BRIEF
Pick out every line in the data below that contains the word "accomplish", and copy each one.

INPUT
***

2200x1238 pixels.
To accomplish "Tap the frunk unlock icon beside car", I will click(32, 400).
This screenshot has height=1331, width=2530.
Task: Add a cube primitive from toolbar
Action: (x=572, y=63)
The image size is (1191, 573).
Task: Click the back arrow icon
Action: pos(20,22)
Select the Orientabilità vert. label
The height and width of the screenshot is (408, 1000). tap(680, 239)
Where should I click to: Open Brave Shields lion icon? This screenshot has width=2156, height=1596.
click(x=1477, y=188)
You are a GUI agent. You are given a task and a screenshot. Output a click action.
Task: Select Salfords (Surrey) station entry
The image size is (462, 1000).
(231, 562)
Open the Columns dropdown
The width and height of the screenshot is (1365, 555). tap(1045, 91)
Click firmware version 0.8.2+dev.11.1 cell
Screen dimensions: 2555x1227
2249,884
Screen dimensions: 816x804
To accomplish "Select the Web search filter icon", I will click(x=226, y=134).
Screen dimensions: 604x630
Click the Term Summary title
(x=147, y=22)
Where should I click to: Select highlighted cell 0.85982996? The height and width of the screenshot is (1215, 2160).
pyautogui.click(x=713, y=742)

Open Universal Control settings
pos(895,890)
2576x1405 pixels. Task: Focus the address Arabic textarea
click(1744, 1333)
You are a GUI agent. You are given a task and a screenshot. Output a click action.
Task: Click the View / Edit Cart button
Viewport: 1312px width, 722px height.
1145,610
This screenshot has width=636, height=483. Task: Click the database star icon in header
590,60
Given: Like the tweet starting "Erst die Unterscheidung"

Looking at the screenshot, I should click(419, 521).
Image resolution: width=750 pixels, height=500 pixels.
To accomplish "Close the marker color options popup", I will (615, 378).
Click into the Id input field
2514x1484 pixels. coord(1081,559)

***

COMPLETE RESPONSE
To accomplish "Tap the frunk unlock icon beside car", I will click(32, 400).
To accomplish "Select the Web search filter icon", I will click(x=226, y=134).
To accomplish "Close the marker color options popup", I will (615, 378).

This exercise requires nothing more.